Jan Korte über Kommunismus-Debatte: "Der Zweck heiligt nie die Mittel"

Der Ostpragmatiker Jan Korte fordert, dass sich die Linkspartei weiter ihrer Geschichte stellen muss. Zudem soll sie sich in ihrem Grundsatzprogramm zum Antistalinismus bekennen.

Schreckgespenster für Antikommunisten: Lenin und die Sowjetflagge. Bild: Pilar – Lizenz: CC-BY-SA

taz: Herr Korte, hat die Linkspartei ein Kommunismus-Problem?

Jan Korte: Nein. Wir führen eine Debatte.

Das ist etwas untertrieben …

Es ist auch 2011 noch etwas anderes in Deutschland, über Kommunismus zu reden, als dies in Italien oder Frankreich zu tun, wo das entspannter geht. Es gab in Westdeutschland einen Antikommunismus der Konservativen, der eine Ideologie war, um die Ideen von mehr Gleichheit zu bekämpfen.

Das heißt: Antikommunismus ist illegitim?

Ich würde sagen: Der westdeutsche Antikommunismus hatte einen sehr realen Anknüpfungspunkt - nämlich die DDR. Die besten Argumente für die Antikommunisten saßen im ZK der SED. Ich glaube, dass wir als Linke besser den Begriff Antistalinismus benutzen sollten, um zu zeigen, was wir aus der Geschichte gelernt haben.

Nämlich?

Dass Denken in Freund-Feind-Kategorien falsch ist. Dass Weltbeglückungsideologien und jede Form von autoritärem Sozialismus passé sind. Das sind Relikte der Vergangenheit, so wie der Kommunismus auch, nicht aber der demokratische Sozialismus.

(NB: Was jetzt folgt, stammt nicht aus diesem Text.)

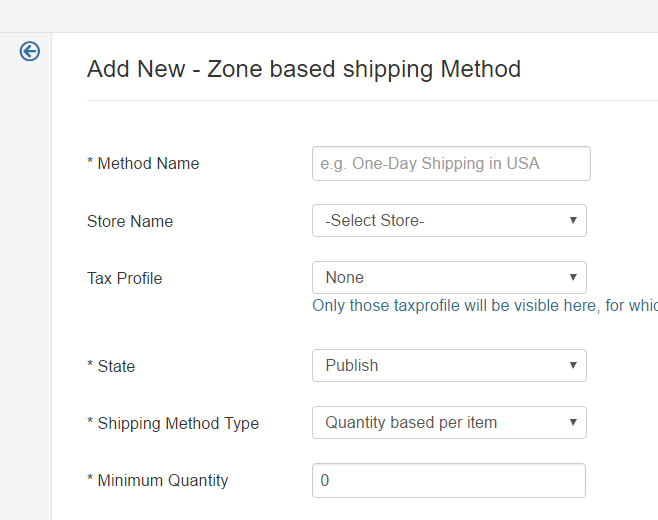This screenshot has height=520, width=658.
Task: Click the arrow beside Publish
Action: coord(573,366)
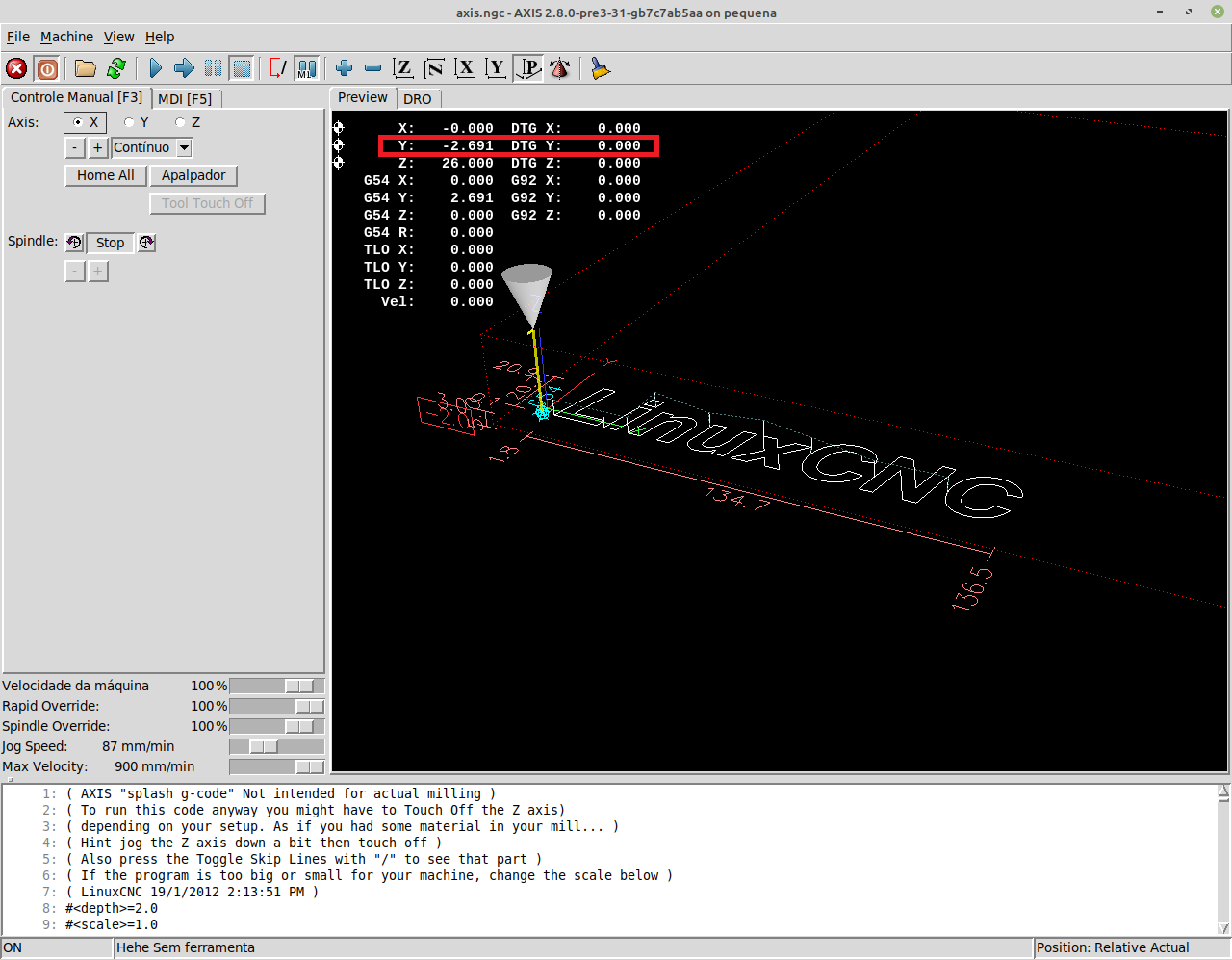Image resolution: width=1232 pixels, height=960 pixels.
Task: Open the View menu
Action: point(118,37)
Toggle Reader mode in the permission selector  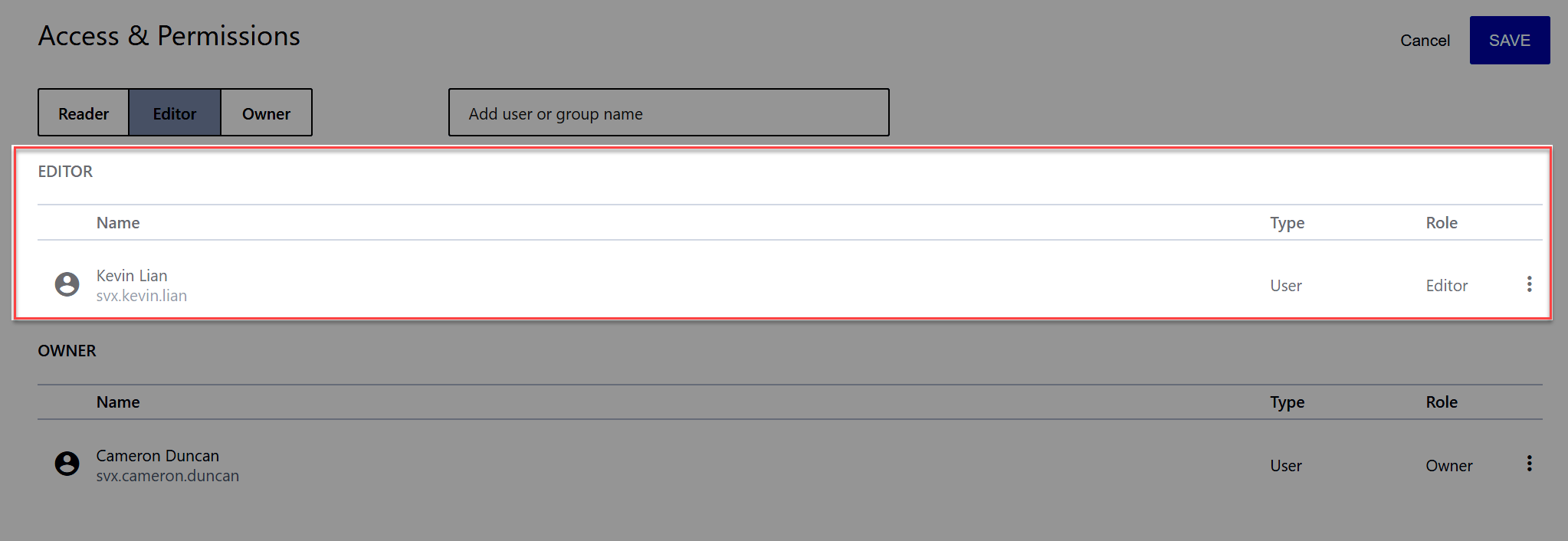coord(83,113)
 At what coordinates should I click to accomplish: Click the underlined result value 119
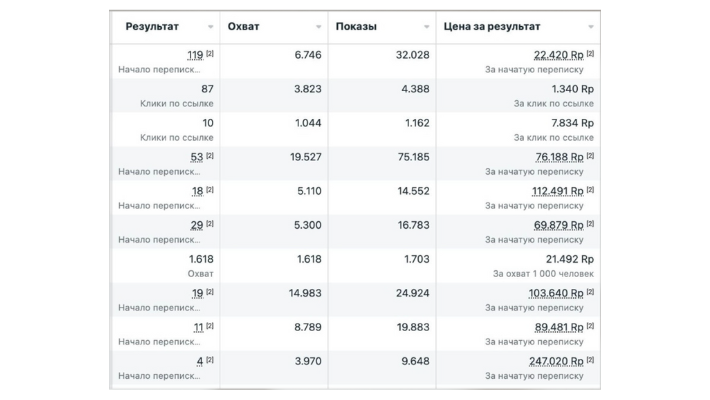[x=195, y=55]
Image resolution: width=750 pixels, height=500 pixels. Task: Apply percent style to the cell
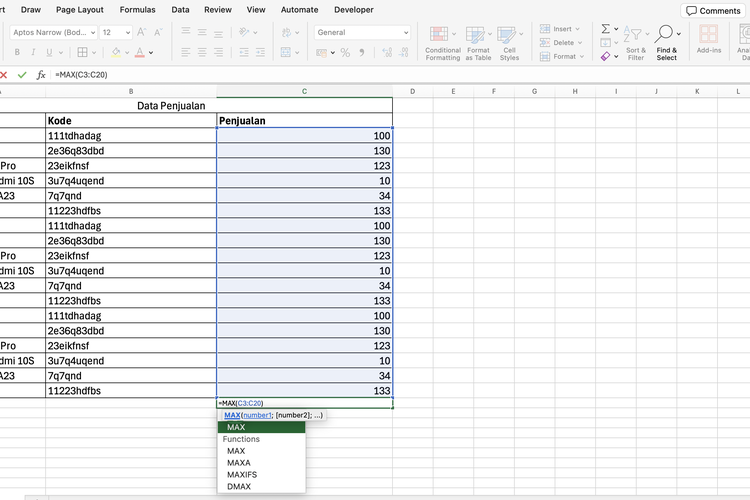click(x=345, y=53)
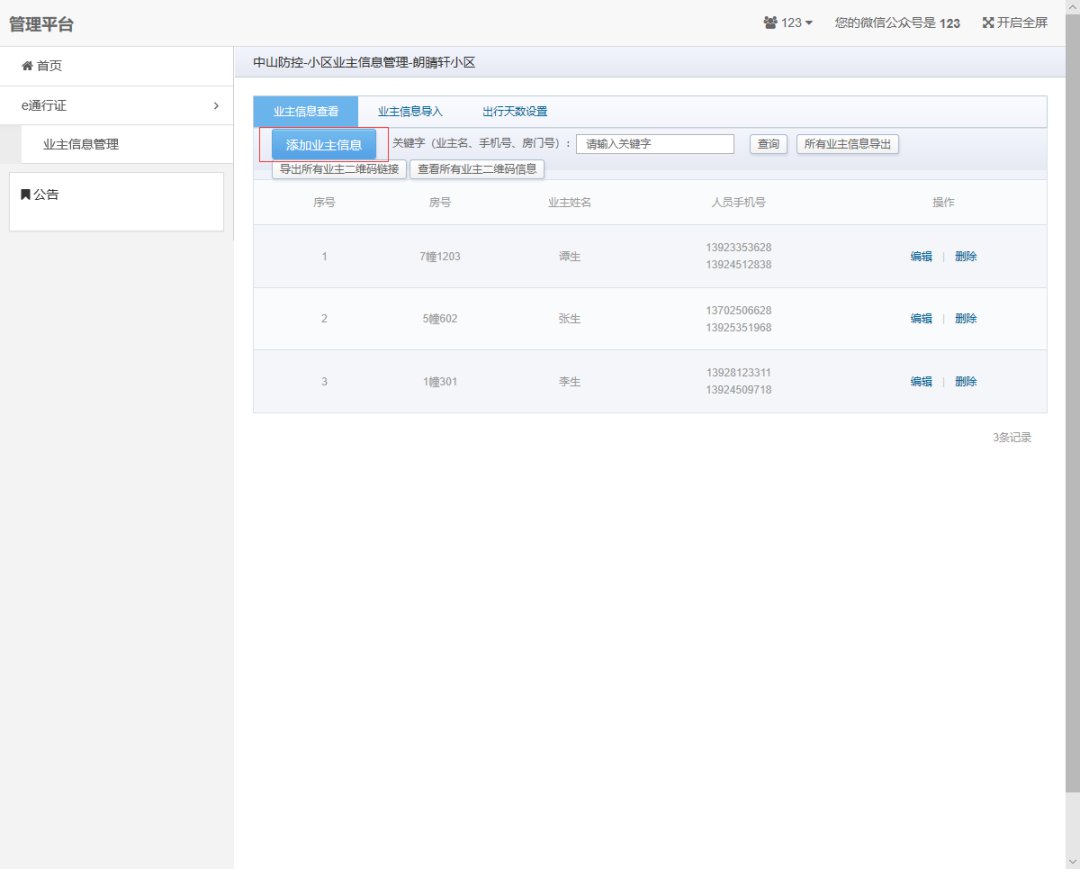Click the bookmark icon next to 公告
The image size is (1080, 869).
pos(25,195)
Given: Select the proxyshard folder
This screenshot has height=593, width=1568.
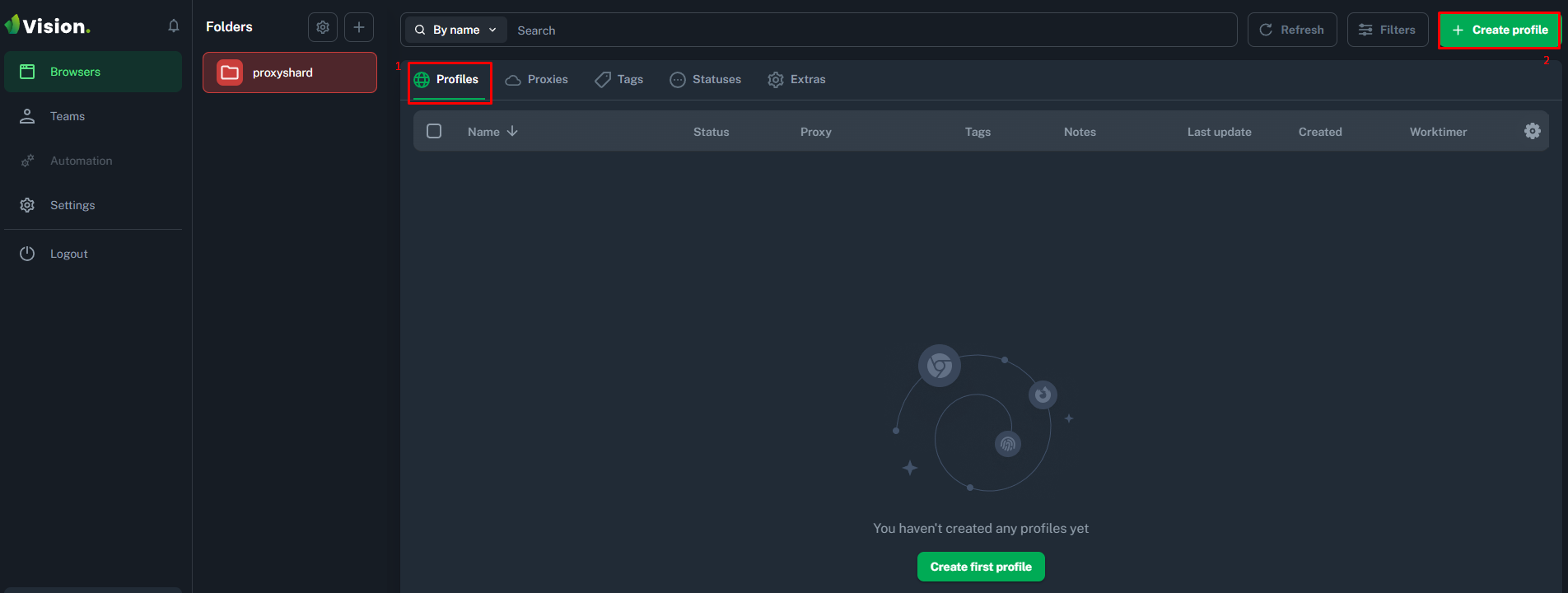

JAN KORTE 33, ist seit 2005 für die Linkspartei im Bundestag. Im Jahr 2009 zog er via Direktmandat (Wahlkreis Anhalt, Sachsen-Anhalt) in den Bundestag ein. Korte ist Experte für Innenpolitik und Datenschutz und gehört der Reformströmung "Forum demokratischer Sozialismus" (fds) an.

Ist das wirklich Vergangenheit? Gibt es nicht einen Teil der Linkspartei im Dunstkreis der "jungen Welt", der noch immer antidemokratisch ist ?

Antidemokraten haben in der Partei Die Linke keinen Platz. Es muss allen klar sein, dass es nie wieder Sozialismus ohne demokratischen Rechtsstaat geben wird. Das ist die Lehre aus der Geschichte. Der Zweck heiligt nie die Mittel. Punkt.

Die Linksparteipolitikerin Ulla Jelpke hat mit der Ex-RAFlerin Inge Viett darüber geplaudert, ob man Bundeswehr-Lkw abfackeln soll. Ist das okay?

Die Linkspartei lehnt Gewalt grundsätzlich ab.

Was sagt das über die Linke?

Nichts. Wir sind eine Partei, die sich intensiv mit ihrer Geschichte befasst. Wir sollten aus dieser Debatte eine Schlussfolgerung ziehen und die Absage an den Stalinismus als System in die Präambel unseres Grundsatzprogramms aufnehmen.

Reicht Antistalinismus? Gibt es, angesichts der Zwangsvereinigung zur SED, keinen legitimen SPD-Antikommunismus?

Da gibt es verständlicherweise Vorbehalte. Ich beharre darauf, dass wir uns weiter mit unserer Geschichte konfrontieren müssen. Und zwar um unserer selbst willen, und nicht um es jemand recht zu machen.

CSU-Generalsekretär Alexander Dobrindt will die Linkspartei überall vom Verfassungsschutz beobachten lassen und am liebsten verbieten. Hat das Auswirkungen?

Das zeigt erst mal, dass Herr Dobrindt nicht ganz rund läuft. Zweitens, dass die Konservativen noch immer meinen, in politischen Konflikten mit Einschüchterungen arbeiten zu können. Das hat in einer Demokratie nichts zu suchen. Wir kommen ja auch nicht auf die Idee, wo wir regieren etwa die Berliner CDU vom Verfassungsschutz beobachten zu lassen, weil dort obskure Leute rumlaufen.

Ist das Verbot eine Gefahr?

Ach, das ist so durchsichtig, dass es sich selbst desavouiert. Die Union sollte sich lieber mit ihrer Geschichte befassen. Wir haben die Fälle Eichmann und Barbie, NS-Massenmörder, die im CDU-Staat der 50er Jahre von Behörden gedeckt wurden. Ich warte darauf, dass die Union oder die Adenauer-Stiftung den Mumm hat, dazu ein Symposion zu veranstalten. Anstelle dessen werden die BND-Akten unter Verschluss gehalten. Die Kritik der Union an der Geschichtsbewältigung der Linkspartei ist pharisäerhaft.